Sedangkan ulama mayoritas melarang pemberian zakat dan selainnya kepada kafir sekalipun kafir zimmi. Orang-orang muslim lebih hak untuk mendapatkan harta mereka. Hemat penulis, menyerahkan harta atau bersedekah kepada muslim diutamakan terlebih jika mereka benar-benar saudara atau golongan yang membutuhkan. Adapun jika memberi kepada non muslim maka diniatkan hadiah saja. Terlebih, jika ternyata kita menemukan saudara non muslim yang juga sangat membutuhkan.
3. Penerima zakat bukan dari golongan bani hasyim.

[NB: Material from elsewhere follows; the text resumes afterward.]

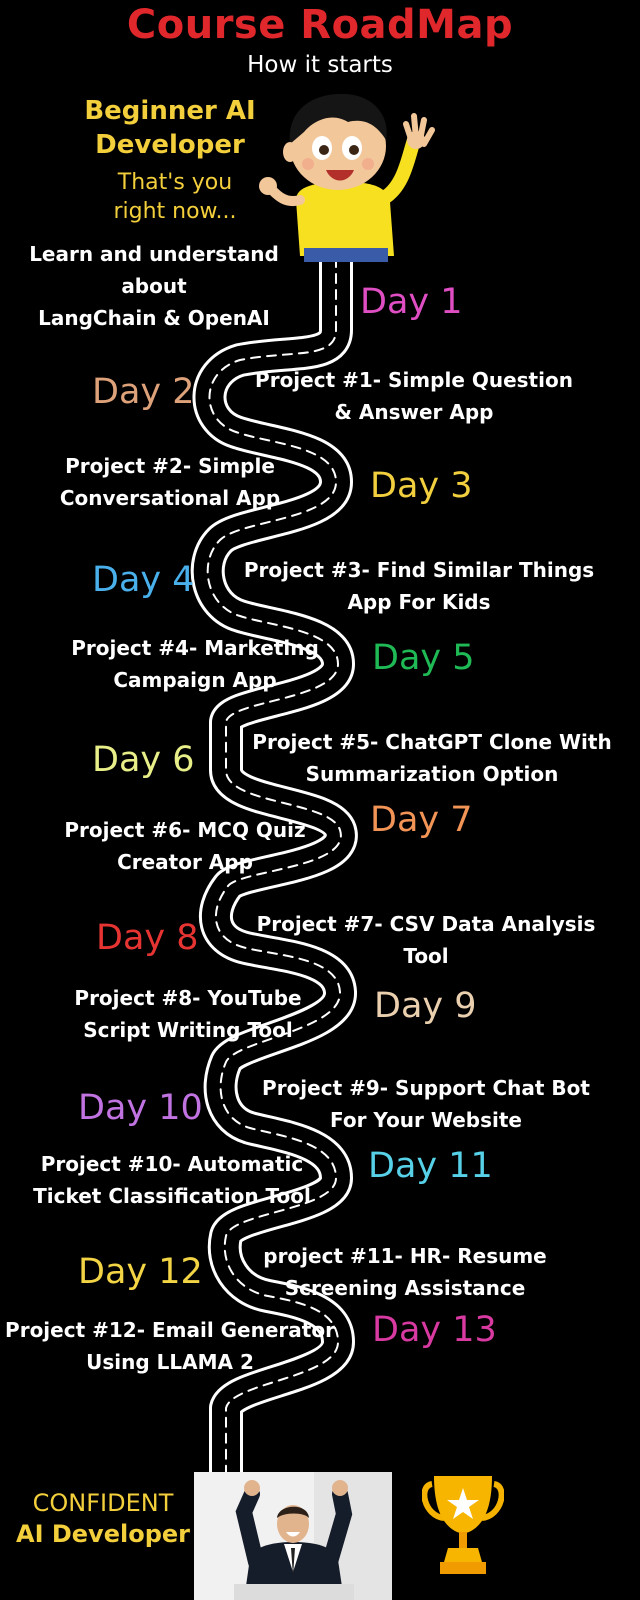 Image resolution: width=640 pixels, height=1600 pixels. What do you see at coordinates (103, 1519) in the screenshot?
I see `finish-label: CONFIDENT AI Developer` at bounding box center [103, 1519].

Pelarangan tersebut berdasarkan hadis Nabi:
إن هذه الصدقة إنما هي أوساخ الناس وإنها لا تحل لمحمد ولا لآل محمد صلى الله عليه وسلم
“Zakat adalah ‘kotoran’ harta manusia, tidak halal bagi Muhammad, tidak pula untuk keluarga Muhammad SAW.” (HR Abu Daud).
Adapun siapa saja yang menjadi golongan keluarga Nabi yang tidak boleh menerima zakat ini dipandang berbeda oleh berbagai ulama. Dalam Mazhab Hanafi, Hanbali, dan Syafi’i Bani Hasyim adalah juga keluarga dan keturunan Abbas bin Abdul Muthalib, keluarga Ali bin Abi Thalib dan Ja’far bin Abi Thalib, keluarga Harits bin Abdul Muthalib.
Beda halnya dengan pandangan Abu Hanifah sendiri dan ulama Mazhab Maliki. Mereka mengatakan bahwa yang dilarang menerima zakat adalah Bani Hasyim saja. Adapun Bani Muthalib, saudara dari Bani Hasyim tidak masuk golongan ini dan diperbolehkan menerima zakat. Tapi ulama mayoritas membolehkan untuk memberikan mereka sedekah yang sifatnya sunnah.
4. Bukan golongan dari yang wajib diberi nafkah
Misal, kerabat, anak dan istri. Karena praktik tersebut justru mencegah terwujudnya kepemilikan bagi fakir lainnya. Maka tidak boleh memberi zakat kepada orang tua, dan ke garis ke atas seperti kakek, buyut dan seterusnya. Begitu juga tidak boleh memberi zakat kepada anak dan garis ke bawah seperti cucu, cicit dan seterusnya. Sebab mereka pun telah mendapatkan nafkah wajib.
5. Penerima zakat adalah orang yang baligh, berakal, dan merdeka
Ulama Mazhab Hanafi membolehkan memberi zakat kepada anak-anak yang tamyiz. Yaitu mereka yang belum menunjukkan tanda-tanda secara biologis, tetapi sudah matang dalam berpikir dan cukup mampu berinteraksi dalam keseharian. Berusia sekitar 7 tahun ke atas.
Sedangkan ulama Mazhab Syafi’i lebih sedikit ketat lagi. Mereka adalah orang yang harus pandai mengelola harta. Maka tidak dibolehkan memberi zakat kepada anak kecil apalagi orang gila.
Adapun ulama Mazhab Maliki mensyaratkan baligh. Berbeda dengan ulama Mazhab Hanbali yang membolehkan menyerahkan zakat kepada anak kecil, orang gila tetapi dikelola atau diserahkan kepada walinya.